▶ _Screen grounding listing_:
※
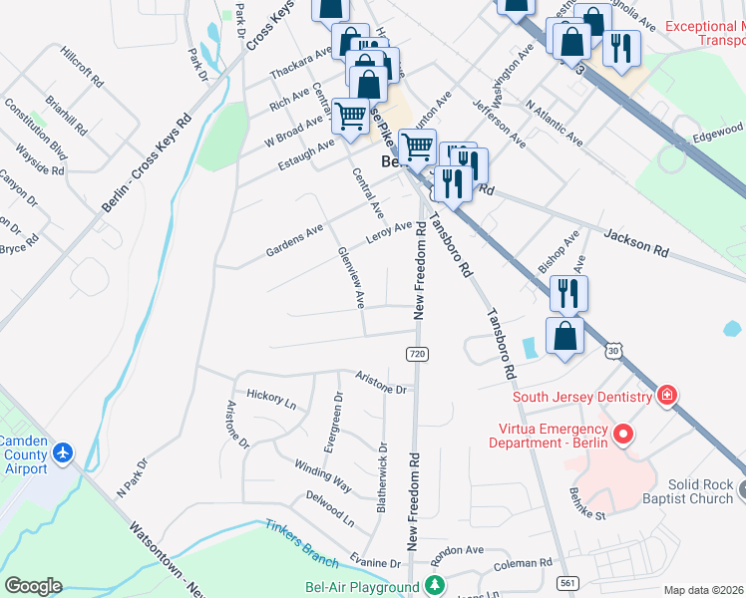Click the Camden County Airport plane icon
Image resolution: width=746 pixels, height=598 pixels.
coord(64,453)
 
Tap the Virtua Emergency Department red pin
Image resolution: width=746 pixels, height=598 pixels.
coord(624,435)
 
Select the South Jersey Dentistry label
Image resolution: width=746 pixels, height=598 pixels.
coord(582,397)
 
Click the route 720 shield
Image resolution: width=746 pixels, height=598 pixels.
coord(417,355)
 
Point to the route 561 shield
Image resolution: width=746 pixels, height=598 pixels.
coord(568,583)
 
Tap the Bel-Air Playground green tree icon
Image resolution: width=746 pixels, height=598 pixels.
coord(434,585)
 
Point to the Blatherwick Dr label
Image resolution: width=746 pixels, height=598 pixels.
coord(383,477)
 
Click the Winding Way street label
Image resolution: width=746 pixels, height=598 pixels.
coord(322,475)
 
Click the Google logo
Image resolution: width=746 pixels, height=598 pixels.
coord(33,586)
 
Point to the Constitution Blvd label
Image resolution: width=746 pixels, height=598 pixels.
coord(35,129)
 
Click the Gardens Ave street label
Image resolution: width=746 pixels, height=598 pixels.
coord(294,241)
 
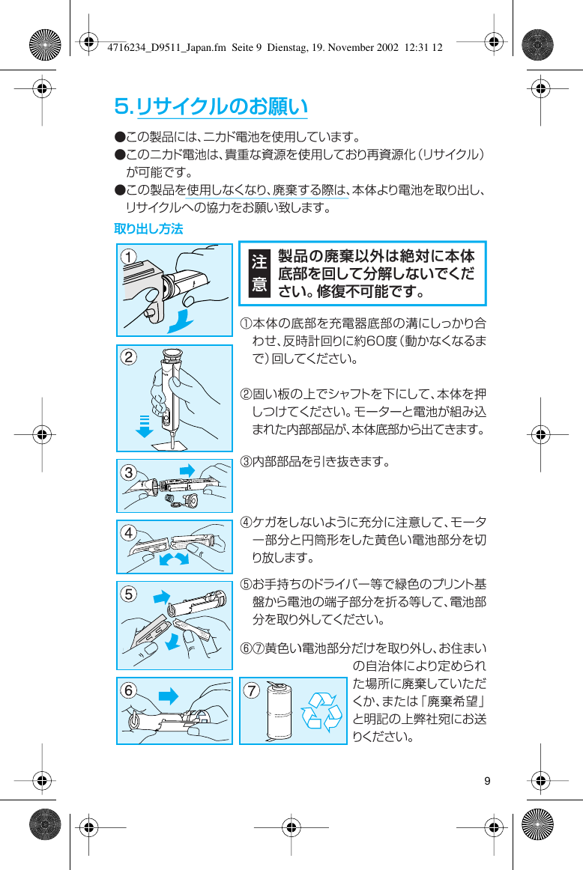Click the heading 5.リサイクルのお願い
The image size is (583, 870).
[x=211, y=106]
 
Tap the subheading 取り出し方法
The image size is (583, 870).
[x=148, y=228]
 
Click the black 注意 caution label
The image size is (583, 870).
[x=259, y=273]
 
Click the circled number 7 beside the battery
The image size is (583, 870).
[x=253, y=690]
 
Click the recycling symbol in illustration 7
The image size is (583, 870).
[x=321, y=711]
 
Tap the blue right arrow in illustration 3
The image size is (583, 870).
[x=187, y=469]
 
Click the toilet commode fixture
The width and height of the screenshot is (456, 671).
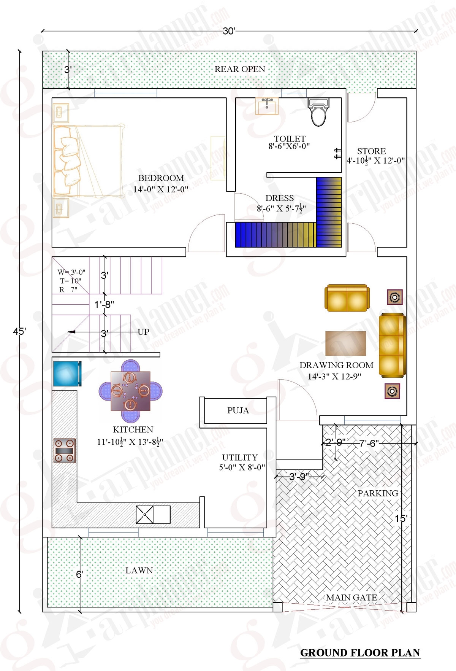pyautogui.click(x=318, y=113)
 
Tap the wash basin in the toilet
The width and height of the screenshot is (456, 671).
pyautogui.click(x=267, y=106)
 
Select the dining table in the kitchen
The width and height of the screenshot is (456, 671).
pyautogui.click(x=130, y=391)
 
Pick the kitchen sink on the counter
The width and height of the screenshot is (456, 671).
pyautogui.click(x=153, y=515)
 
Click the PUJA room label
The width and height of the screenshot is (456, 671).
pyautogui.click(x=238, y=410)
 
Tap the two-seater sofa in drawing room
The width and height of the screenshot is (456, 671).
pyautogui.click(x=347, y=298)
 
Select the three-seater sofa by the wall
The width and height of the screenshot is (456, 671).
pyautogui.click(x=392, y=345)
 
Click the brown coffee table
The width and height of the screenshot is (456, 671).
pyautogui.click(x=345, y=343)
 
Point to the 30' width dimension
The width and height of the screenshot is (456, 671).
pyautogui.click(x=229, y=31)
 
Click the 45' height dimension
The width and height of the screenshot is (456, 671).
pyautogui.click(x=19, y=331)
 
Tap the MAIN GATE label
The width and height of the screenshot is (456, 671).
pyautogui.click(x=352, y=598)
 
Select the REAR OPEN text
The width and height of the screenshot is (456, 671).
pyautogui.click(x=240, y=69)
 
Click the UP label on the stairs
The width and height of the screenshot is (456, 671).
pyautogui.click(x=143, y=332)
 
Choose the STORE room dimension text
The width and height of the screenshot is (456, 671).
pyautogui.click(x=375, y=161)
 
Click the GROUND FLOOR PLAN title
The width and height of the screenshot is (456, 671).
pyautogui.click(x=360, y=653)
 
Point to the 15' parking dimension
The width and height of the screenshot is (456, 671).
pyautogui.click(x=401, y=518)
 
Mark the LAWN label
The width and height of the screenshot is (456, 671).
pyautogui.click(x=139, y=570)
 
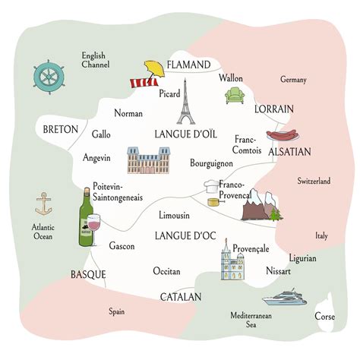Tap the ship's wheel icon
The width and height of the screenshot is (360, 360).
※
▶ _TASK DIRECTIONS_:
Write out the whole listing above again, swapping every "Image resolution" for "Screen size" and changing nothing else. Leave the pictures out.

▶ _COMPLETE OUTPUT_:
Click the Camden County Airport plane icon
Screen size: width=746 pixels, height=598 pixels.
coord(64,453)
 
Tap the Virtua Emergency Department red pin
Screen size: width=746 pixels, height=598 pixels.
coord(624,435)
 
Select the South Jersey Dentistry label
Screen size: width=746 pixels, height=598 pixels.
coord(582,397)
 
Click the route 720 shield
Screen size: width=746 pixels, height=598 pixels.
coord(417,355)
 
Point to the route 561 shield
Screen size: width=746 pixels, height=598 pixels.
coord(568,583)
 
Tap the Bel-Air Playground green tree icon
Screen size: width=746 pixels, height=598 pixels.
coord(434,585)
 
Point to the Blatherwick Dr label
Screen size: width=746 pixels, height=598 pixels.
coord(383,477)
 
Click the Winding Way street label
Screen size: width=746 pixels, height=598 pixels.
coord(322,475)
 
Click the Google logo
Screen size: width=746 pixels, height=598 pixels.
coord(33,586)
 
Point to the Constitution Blvd label
Screen size: width=746 pixels, height=598 pixels.
coord(35,129)
 
Click the Gardens Ave street label
Screen size: width=746 pixels, height=598 pixels.
coord(294,241)
 
Click the heading 5.リサイクルのお願い
The image size is (583, 870).
[x=211, y=106]
 
Tap the subheading 取り出し方法
The image size is (583, 870).
[x=148, y=228]
 
Click the black 注意 caution label
The image size is (583, 870).
[x=259, y=273]
 
Click the circled number 7 beside the battery
The image size is (583, 870).
[x=253, y=690]
 
Click the recycling symbol in illustration 7
The image size is (583, 870).
[x=321, y=711]
 
Tap the blue right arrow in illustration 3
The image size is (583, 870).
[x=187, y=469]
 
Click the toilet commode fixture
The width and height of the screenshot is (456, 671).
pyautogui.click(x=318, y=113)
 
Tap the wash basin in the toilet
The width and height of the screenshot is (456, 671).
pyautogui.click(x=267, y=106)
 
Select the dining table in the kitchen
The width and height of the screenshot is (456, 671).
pyautogui.click(x=130, y=391)
 
Pick the kitchen sink on the counter
The width and height of the screenshot is (456, 671).
pyautogui.click(x=153, y=515)
 
Click the PUJA room label
The width and height of the screenshot is (456, 671).
pyautogui.click(x=238, y=410)
 
Tap the two-seater sofa in drawing room
The width and height of the screenshot is (456, 671).
pyautogui.click(x=347, y=298)
 
Select the three-seater sofa by the wall
The width and height of the screenshot is (456, 671).
pyautogui.click(x=392, y=345)
 
Click the brown coffee table
The width and height of the screenshot is (456, 671).
pyautogui.click(x=345, y=343)
 
Point to the 30' width dimension
The width and height of the screenshot is (456, 671).
pyautogui.click(x=229, y=31)
 
Click the 45' height dimension
The width and height of the screenshot is (456, 671).
pyautogui.click(x=19, y=331)
 
Tap the MAIN GATE label
The width and height of the screenshot is (456, 671).
pyautogui.click(x=352, y=598)
 
Select the REAR OPEN text
The width and height of the screenshot is (456, 671).
pyautogui.click(x=240, y=69)
 
Click the UP label on the stairs
The width and height of the screenshot is (456, 671).
pyautogui.click(x=143, y=332)
 
Choose the STORE room dimension text
The width and height of the screenshot is (456, 671).
pyautogui.click(x=375, y=161)
 
Click the GROUND FLOOR PLAN title
The width and height of the screenshot is (456, 671).
pyautogui.click(x=360, y=653)
 
Point to the 15' parking dimension
The width and height of the screenshot is (456, 671).
pyautogui.click(x=401, y=518)
 
Mark the LAWN label
The width and height of the screenshot is (456, 671).
pyautogui.click(x=139, y=570)
 
Tap the ship's wheel icon
The width and height of the screenshot is (360, 360).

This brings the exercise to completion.